Was in den 70ern eine klassische Unisex-Frisur war und von Promis wie Rolling-Stones-Frontman Mick Jagger und Ikone Brigitte Bardot getragen wurde, ist jetzt wieder total salonfähig: der Shag. Den leichten Undone-Touch bekommt der Schnitt durch den wuscheligen Pony und die vielen Stufen in den Längen. Die Spitzen dürfen wie bei Goldkehlchen Taylor Swift (30) ruhig ein wenig fransig sein. Am besten geeignet ist der Style für Damen mit welliger Mähne, aber auch glattes Haar bekommt ein rockiges Upgrade. Bei sehr feinem Haar sollte man aber darauf achten, nicht zu viele Stufen zu schneiden, sonst fehlt am Ende das Volumen.

Lust auf Veränderung, ohne gleich den gesamten Schnitt zu ändern? Dann sollten Sie einem Pony ruhig die Stirn bieten. Aktuell werden die Fransen wieder in A-Linie geschnitten.

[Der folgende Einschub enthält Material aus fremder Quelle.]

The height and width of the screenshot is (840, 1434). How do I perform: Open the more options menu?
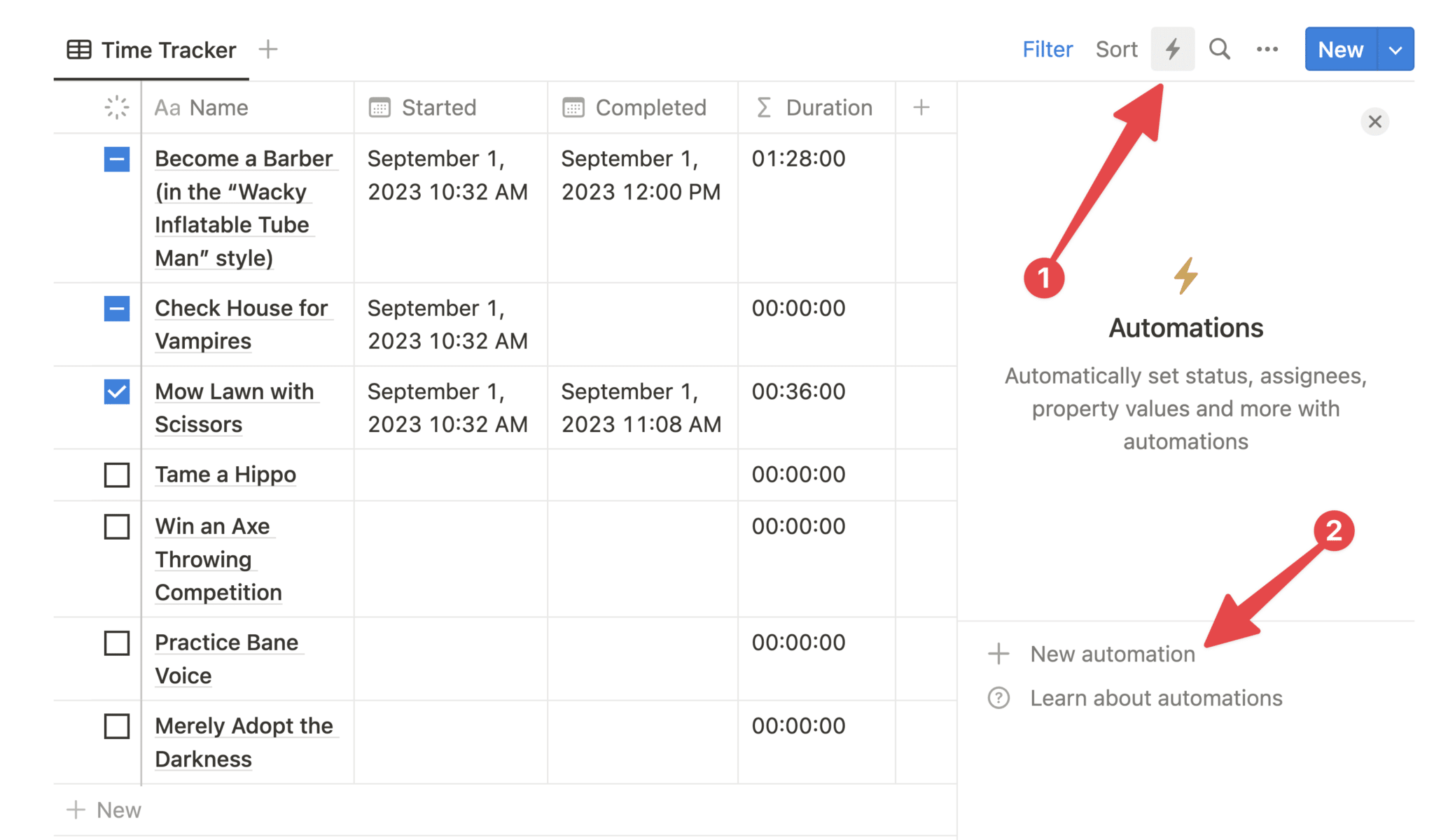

Curtain Bangs wie sie Schauspielerin Elizabeth Olsen (31) trägt liegen im Gegensatz zu anderen Ponyfrisuren nicht komplett oder in eine Richtung gekämmt auf der Stirn. Wie es der Name schon vermuten lässt, werden sie in der Mitte geteilt. Durch den Scheitel werden vor allem runde Gesichter etwas schmäler geschummelt. Und wer keine Lust auf häufiges Nachschneiden hat, lässt die Fransen einfach rauswachsen, ohne dass es ungewollt aussieht.